[Exercise goal] Lines from the entries below that hold "Given" form the answer; copy all of them.

----- Record set

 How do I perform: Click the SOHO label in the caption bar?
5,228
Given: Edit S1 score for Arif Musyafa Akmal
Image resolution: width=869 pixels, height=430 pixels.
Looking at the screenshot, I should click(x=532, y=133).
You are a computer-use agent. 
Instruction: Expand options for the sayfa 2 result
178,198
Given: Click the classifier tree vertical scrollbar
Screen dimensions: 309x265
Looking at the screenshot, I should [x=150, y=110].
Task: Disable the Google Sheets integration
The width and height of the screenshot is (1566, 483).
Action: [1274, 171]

----------
----- Record set

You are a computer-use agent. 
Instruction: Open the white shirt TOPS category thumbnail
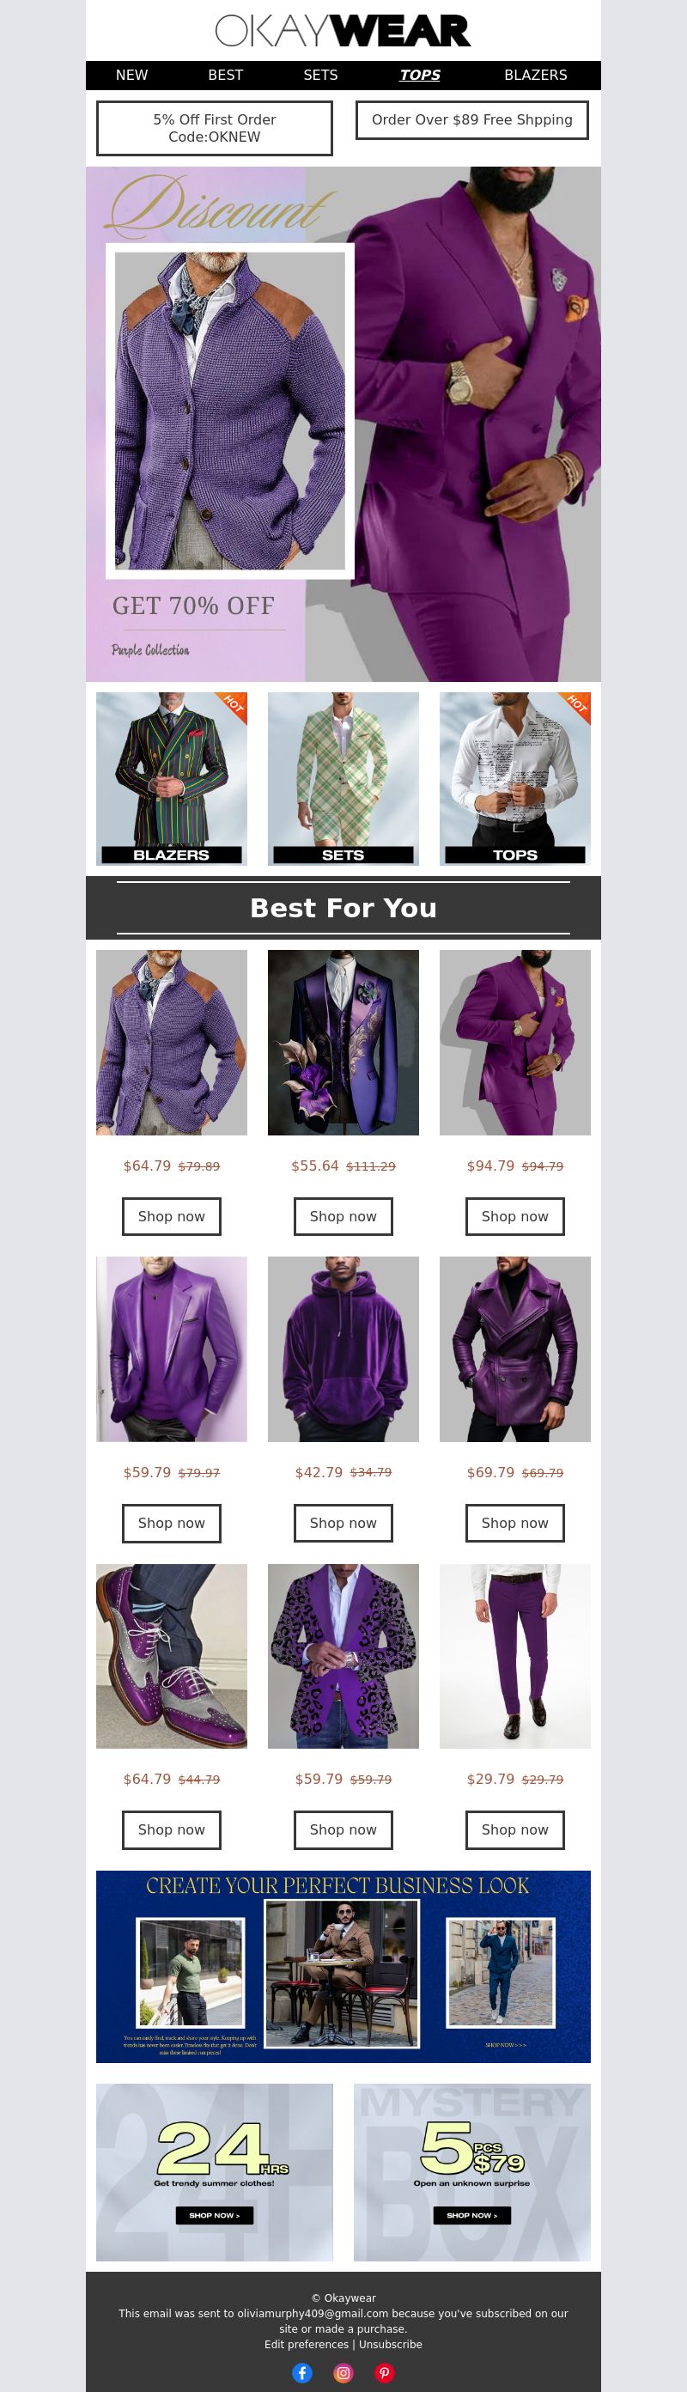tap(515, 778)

----------
----- Record set

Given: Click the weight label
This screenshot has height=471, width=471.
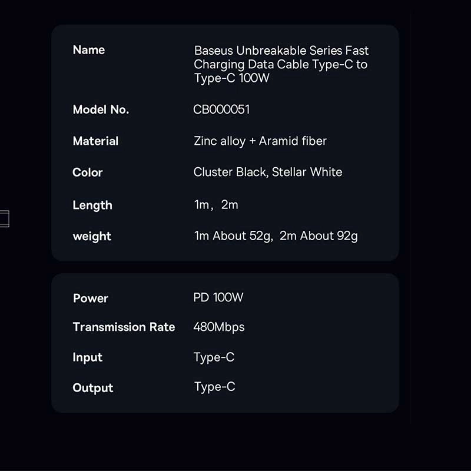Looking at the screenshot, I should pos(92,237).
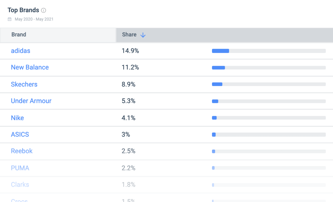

----------

[Answer space]
Given: Edit S1 score for Arif Musyafa Akmal
Given: Click the classifier tree vertical scrollbar
Given: Click the weight label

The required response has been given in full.